──────── Study text
Saturday, November 29, 2014

A Week in La Casona.

Joke of the Day: 
Q: How many biologists does it take to change a light bulb? 
A: Four. One to change it and three to write the environmental-impact statement. 

A Week in La Casona 

As our time in Costa Rica comes to an end, we are becoming more and more immersed in our final independent research projects. Set in the San Vito District of Costa Rica, our final projects are designed to be a culmination of all the skills that we have gained throughout this semester. It is where we are given a chance to apply our knowledge of research methods, consensual and beneficial data collection, and statistical analysis. Because I have always been fascinated by nutritional aspects of health, I decided that I wanted to study something to do with the dietary habits of the indigenous Ngobe people of Costa Rica and Panama. My interest was first sparked in this subject about a month ago,when we had the opportunity to talk with a doctor working at an EBAIS (a public community healthcare center) in La Casona (the indigenous community in Coto Brus Canton). She mentioned that she had recently seen a rise in obesity, diabetes, and heart disease within the community, especially in women, and she attributed it to an urbanization of dietary habits. This is a very interesting phenomenon that is happening all around the world, where poorer, often indigenous people are being affected by non communicable diet-related illnesses. In fact, over 60% of the wolds obese are found in developing countries (Dwyer-Lindgren, K. T 2012). Some possible factors that we decided to investigate included gender, birth control use, diet, number of children, and exercise habits. In order to carry out this research we were privileged to be allowed to go to the Ngobe community of La Casona, in order to make observations and interview the locals. We were given a cultural advisor to show us around and help us with any confusions, and we got to work with an awesome medical student named Tanya who would help us with our Spanish speaking and research.
────────────────
──────── Data for review
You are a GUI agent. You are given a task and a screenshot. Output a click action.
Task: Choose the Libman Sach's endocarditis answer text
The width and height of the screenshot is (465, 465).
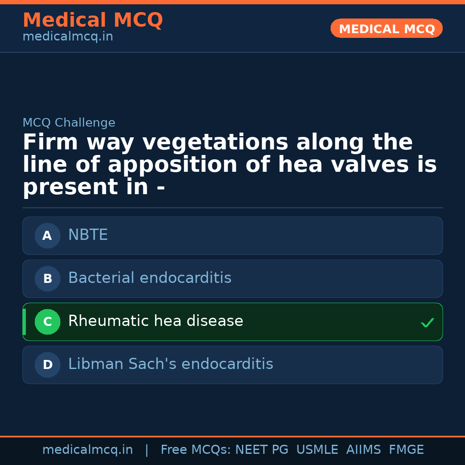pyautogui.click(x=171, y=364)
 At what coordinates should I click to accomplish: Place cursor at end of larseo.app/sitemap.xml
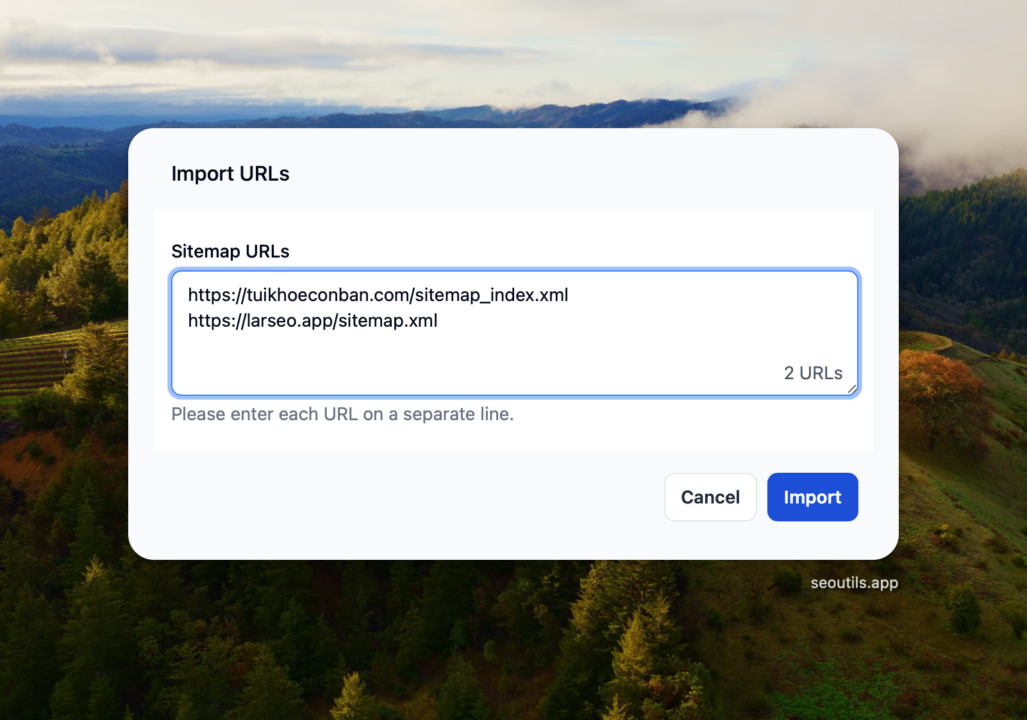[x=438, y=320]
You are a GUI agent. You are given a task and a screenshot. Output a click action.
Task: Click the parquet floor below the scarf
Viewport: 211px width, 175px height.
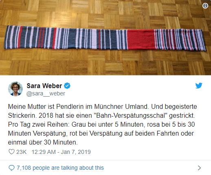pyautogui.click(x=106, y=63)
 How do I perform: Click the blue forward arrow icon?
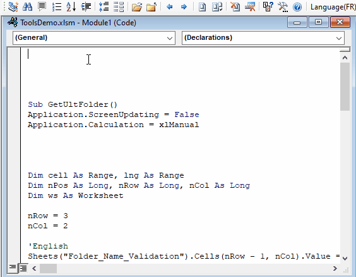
────────────────
(What is expected)
Write the next part of the blog post about the research week in La Casona, picking up right after its final sentence. You can leave the records aside; they play no part here.

(Response)
While gathering data for this project, we were able to go places, to hike up mountains that not even most Costa Ricans have seen. We were able to observe, first hand, one of the few remaining preserved indigenous communities. From language to dress to culinary arts, the Ngobe people have remained remarkably united despite years of contact with other, non indigenous cultures. We were able to spend a week collecting data from this community. The days were hot, dry, long, and physically and mentally exhausting. We narrowly avoided the wrath of a Voodoo practitioner. Working through two language barriers and a major cultural barrier, we had to track down accurate and informative data. We ran from protective dogs and fell down muddy mountains, yelling and holding on to each others' backpacks while scrambling not to drop our equipment. All in all, it was one of the most amazing, eye-opening weeks of my life.